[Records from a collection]
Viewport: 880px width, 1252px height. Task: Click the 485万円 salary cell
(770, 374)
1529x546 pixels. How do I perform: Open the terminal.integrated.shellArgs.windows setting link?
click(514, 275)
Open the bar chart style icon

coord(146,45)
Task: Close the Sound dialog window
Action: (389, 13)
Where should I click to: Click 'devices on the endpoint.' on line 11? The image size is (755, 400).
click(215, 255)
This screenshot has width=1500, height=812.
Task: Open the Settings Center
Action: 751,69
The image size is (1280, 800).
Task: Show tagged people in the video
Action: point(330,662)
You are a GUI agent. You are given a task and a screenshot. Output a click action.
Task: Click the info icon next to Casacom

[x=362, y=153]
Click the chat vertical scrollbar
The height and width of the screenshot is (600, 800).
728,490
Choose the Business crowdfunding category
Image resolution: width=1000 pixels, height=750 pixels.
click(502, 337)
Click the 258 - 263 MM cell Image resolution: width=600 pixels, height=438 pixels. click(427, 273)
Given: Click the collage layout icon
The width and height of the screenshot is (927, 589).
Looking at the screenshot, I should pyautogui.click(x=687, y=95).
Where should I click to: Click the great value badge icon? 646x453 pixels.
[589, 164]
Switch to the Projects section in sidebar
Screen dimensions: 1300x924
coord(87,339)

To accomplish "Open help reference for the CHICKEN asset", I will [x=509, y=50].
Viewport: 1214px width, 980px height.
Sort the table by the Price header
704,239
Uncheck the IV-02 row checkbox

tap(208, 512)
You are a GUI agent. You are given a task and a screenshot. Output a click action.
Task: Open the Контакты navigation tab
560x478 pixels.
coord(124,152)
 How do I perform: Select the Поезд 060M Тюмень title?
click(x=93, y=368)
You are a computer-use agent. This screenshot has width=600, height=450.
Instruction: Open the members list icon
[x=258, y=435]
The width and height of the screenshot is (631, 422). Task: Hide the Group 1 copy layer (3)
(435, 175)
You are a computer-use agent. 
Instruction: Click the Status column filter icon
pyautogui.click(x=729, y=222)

Task objective >>
Scan the data above line by line. Please say how many lines hold the word "agent", and give only that number.

Answer to this exercise >>
4